Europe’s beleaguered nuclear industry eyes a comeback

DISCLAIMER: All opinions in this column reflect the views of the author(s), not of EURACTIV Media network.

Olkiluoto nuclear power plant in Rauma, Finland, 07 April 2016. [EPA-EFE/JUHA SINISALO]

With ambitious decarbonisation targets and an ongoing energy price crisis, Europe is reconsidering the role of nuclear in its energy mix. But any nuclear renaissance will depend on state support and an evolving political landscape, explains Pierre Georges.

Pierre Georges is Senior Director, EMEA Utilities at S&P Global Ratings.

Europe’s nuclear industry is in urgent need of renewal. Indeed, according to S&P Global Platts Analytics, nuclear generation across Europe may decline by up to 7% by 2030 – and by as much as 17% by 2040. Yet deciding whether or not to invest in new nuclear projects has been undermined by strong political, social, and regulatory pressures. This has been further complicated by concerns from governments and the public alike; accidents such as the Fukushima disaster of 2011 live on in public memory.

Further issues surrounding radioactive waste treatment and storage solutions undermine both the social acceptance of nuclear technology and its reputability in the eyes of stakeholders. As a result, with many years passing and no significant new reactors commissioned, Europe lacks the local supply chain and specialist technical skills its nuclear industry desperately needs.

Yet as the energy transition gathers pace, Europe may be changing its mind.
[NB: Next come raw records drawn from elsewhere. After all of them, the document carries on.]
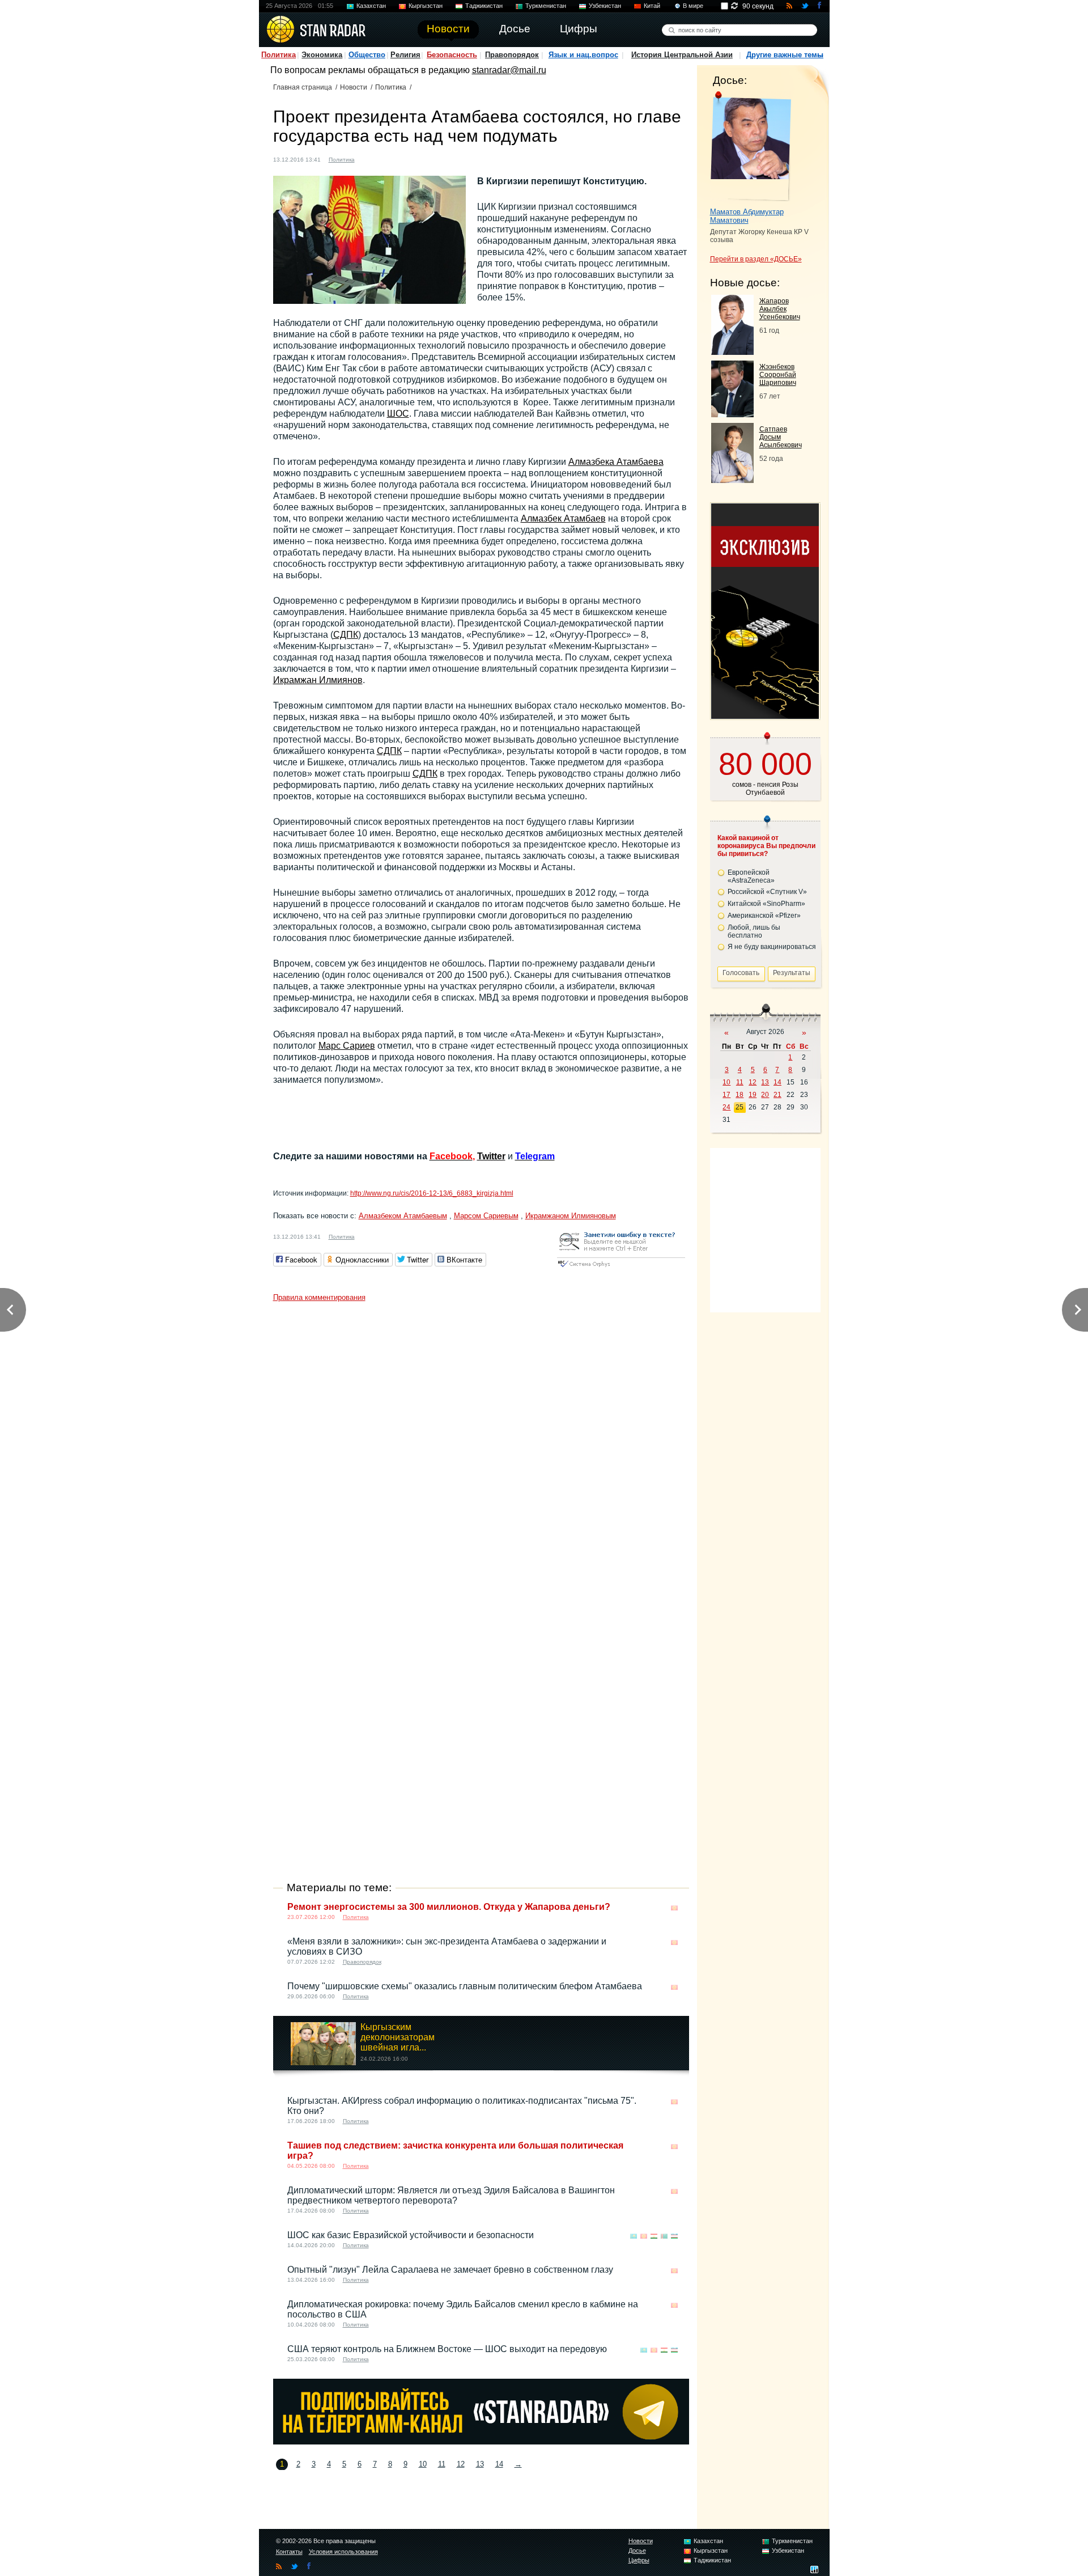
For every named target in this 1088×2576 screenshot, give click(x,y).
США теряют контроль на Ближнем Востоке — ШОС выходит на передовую (447, 2349)
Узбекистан (605, 5)
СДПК (345, 634)
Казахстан (371, 5)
Alongside the unprecedented scale of decarbonisation currently required to meet net-zero ambitions, current intermittency issues and pricing volatility have escalated calls for a technology-neutral approach that considers all forms of low-carbon energy.

In what would be a key milestone for nuclear, recently-announced updates to the European Union’s taxonomy for sustainable activities – an instrument designed to provide a comprehensive and uniform classification of green projects – are set to include nuclear energy under certain conditions. Projects compliant with the taxonomy, such as renewables, benefit from large EU grants and facilitated access to private investment.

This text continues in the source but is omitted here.